Protein phosphorylation enables bacteria to coordinate regulatory networks that govern virulence and environmental adaptation. The ubiquitous bacterial kinase (UbK) family comprises atypical kinases with dual serine/threonine and tyrosine specificity, yet their structural organization, catalytic mechanisms, and physiological roles remain incompletely defined. In the anaerobic oral pathogen Porphyromonas gingivalis, the sole UbK homolog, UbK1, was previously shown to phosphorylate the orphan response regulator RprY, linking UbK1 to virulence-associated pathways. Here, we present the crystal structure of UbK1, revealing the conserved Walker A, HxDxYR, SPT/S, and EW motifs surrounding the ATP-binding site. Structure-guided mutagenesis establishes essential roles for these motifs in ATP hydrolysis and kinase activity.
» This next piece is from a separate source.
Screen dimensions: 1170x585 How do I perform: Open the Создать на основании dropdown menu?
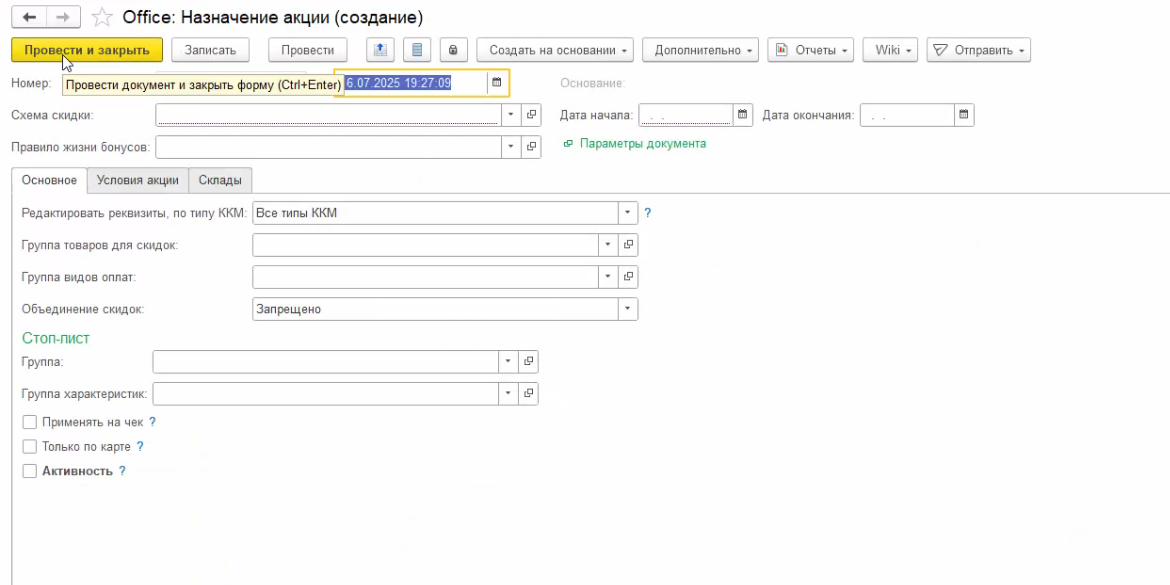point(555,50)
Phosphosite mapping identifies multiple autophosphorylation sites, with the flexible SPT/S loop showing the highest occupancy, supporting a model in which loop-centered autophosphorylation is a major feature of UbK1 cycling, while additional sites arise through intermolecular phosphotransfer in trans. Consistent with this model, biochemical assays demonstrate that UbK1 undergoes autophosphorylation both in cis and in trans, arguing against a strictly intramolecular mechanism. Using conserved gene neighborhood analysis, we further identified the orphan response regulator PorX as a previously unrecognized UbK1 substrate. UbK1 phosphorylates PorX at a tyrosine residue within the receiver domain, independently of PorX oligomeric state, and mutation of this phosphosite does not affect Type-IX Secretion System-mediated virulence factor export. Together, these findings establish a structural and mechanistic framework for UbK1 function, expand the known UbK substrates repertoire, and support a model in which UbK1 contributes to regulatory pathways in P. gingivalis beyond canonical secretion-associated outputs.